**Document segment:**
______________________________

I used COREL draw, these days Rhino CAD plus an A1 inkjet.

Yes, it will cost 2 grand to get that lot together, but should save you

5 grand in architects fees.

And it will save a LOT more if you can draw up pretty diagrams for the electricians and the plumbers showing pipe/wire runs: with 3D CAD you can even make sure the buggers will fit into the walls.

STRONGLY suggest satellite cabling and CAT5 cabling into EVERY room ending up in a massive area in the loft where you can patch. Even if you do wi fi etc, it still helps to be able to put a wifi point IN THE ROOM on the end of a cable, rather than relying on crap propagation through foil backed plasterboard etc.

______________________________

**What is being asked:** Continue the advice on drawing house plans with CAD and running cabling to every room, starting after its last sentence.

______________________________

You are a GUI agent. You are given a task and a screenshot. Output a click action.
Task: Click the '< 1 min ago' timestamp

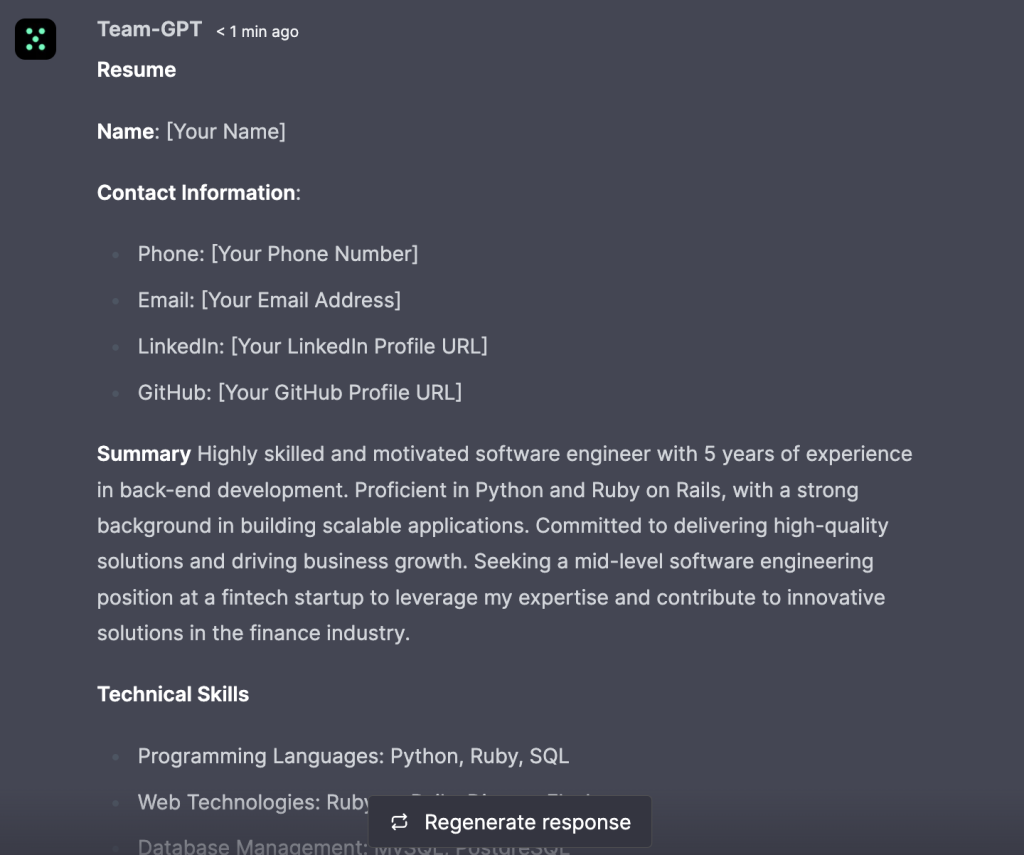tap(256, 31)
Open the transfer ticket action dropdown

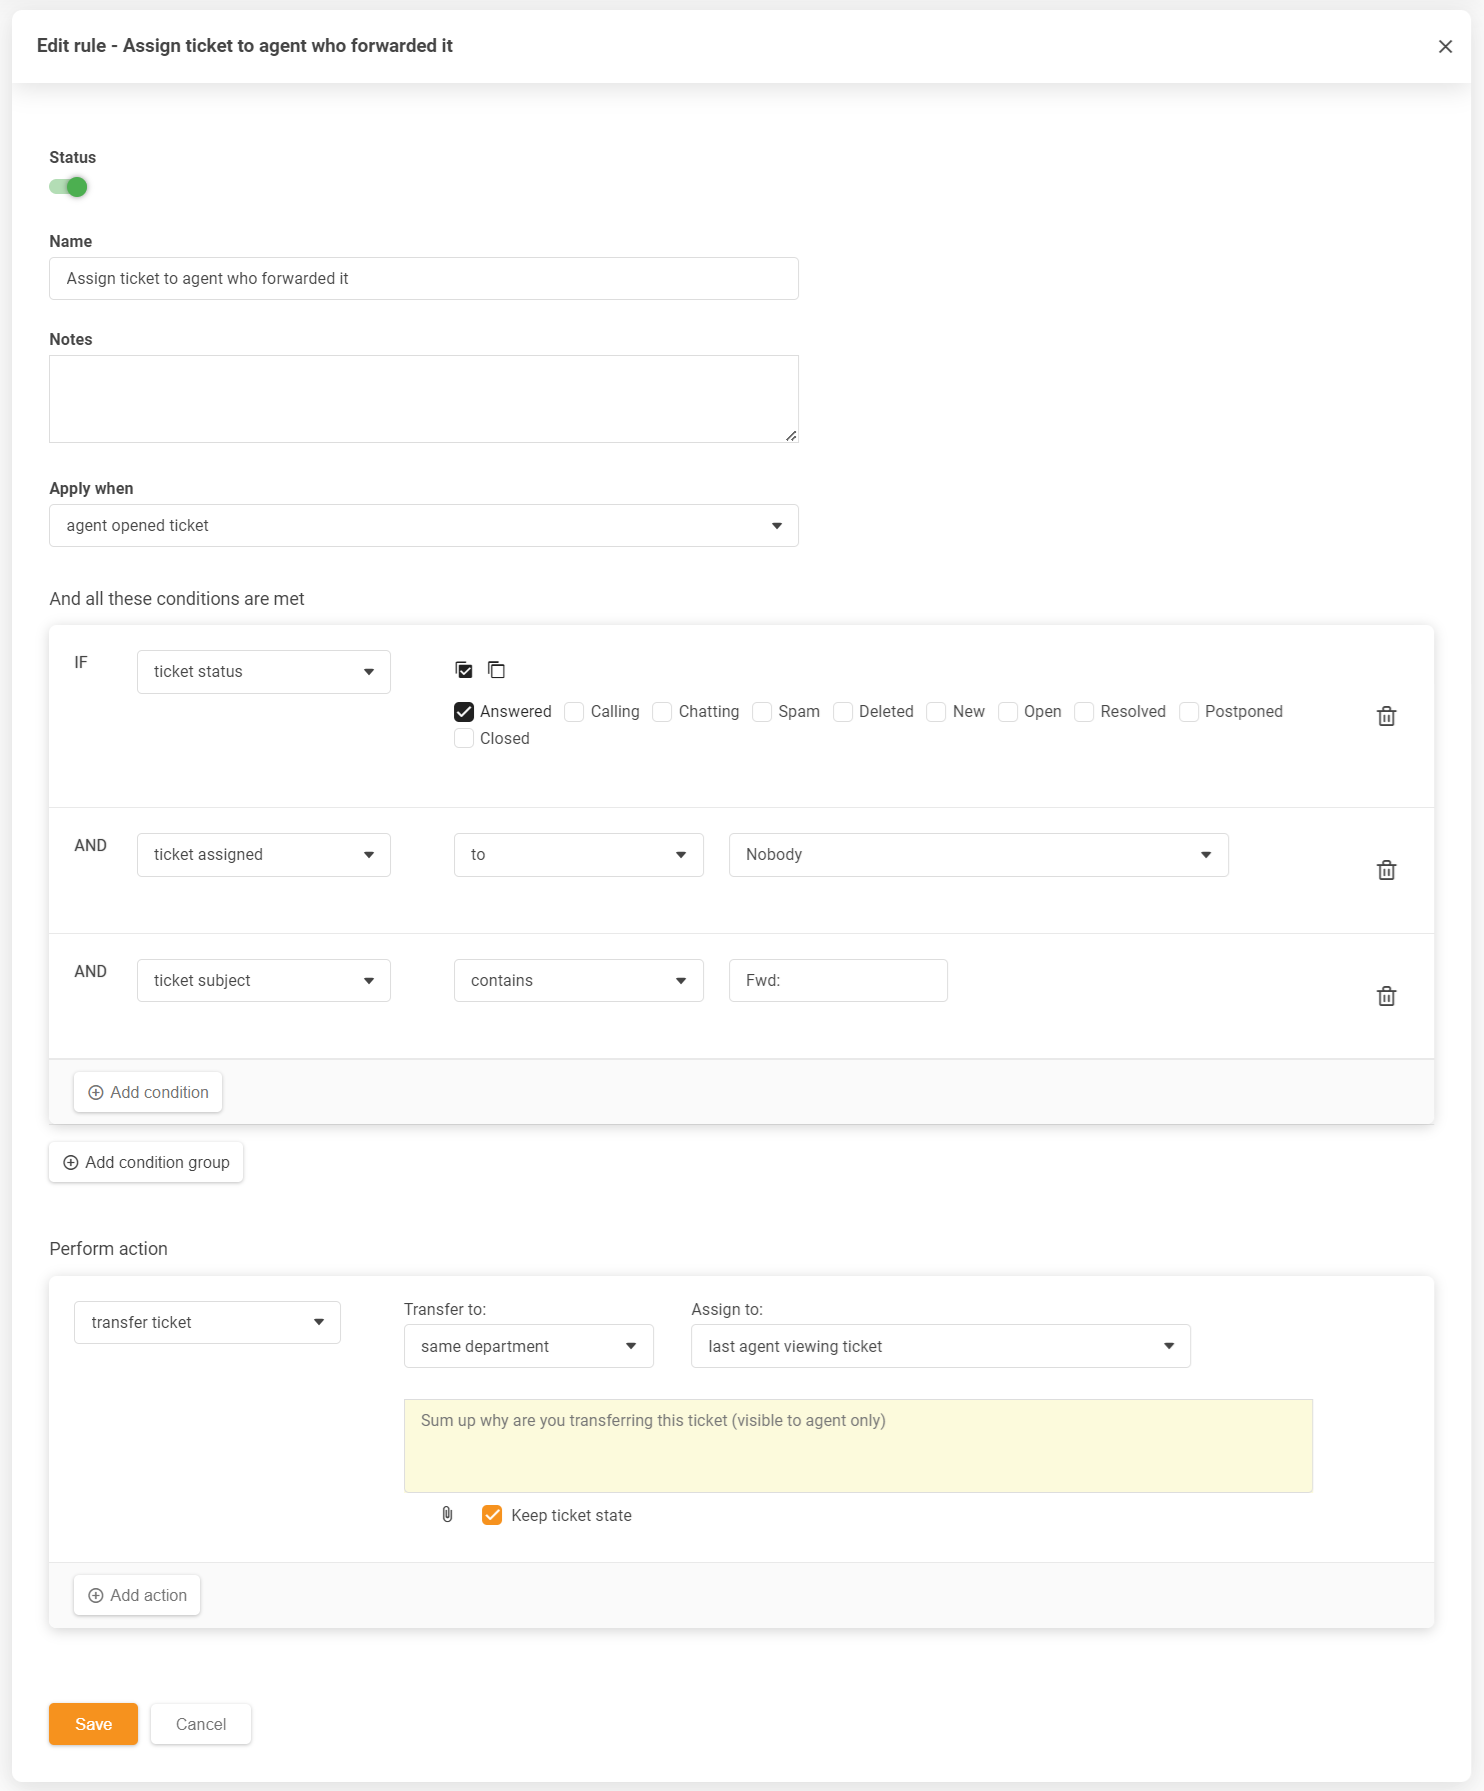click(x=207, y=1322)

______________________________

**Result:**
Also plan drains carefully. You can never have too many drains..you can move a bath. shower, sink or a basin, but bogs are a bastard to relocate.It may take you three days to draw something up, BUT if it saves three men three days because the job is well thought out its a decent time /cash tradeoff.

I spent two days knocking up some nice Rhino D view of proposed bedroom fitted cupboards. Good thing I did cos SWMBO said 'oh no, cant have that, must have floor length curtains' (Why I will never know. The cats piss on them if they can). Anyway in the end the answer was to relocate the curtains to the front of a window alcove...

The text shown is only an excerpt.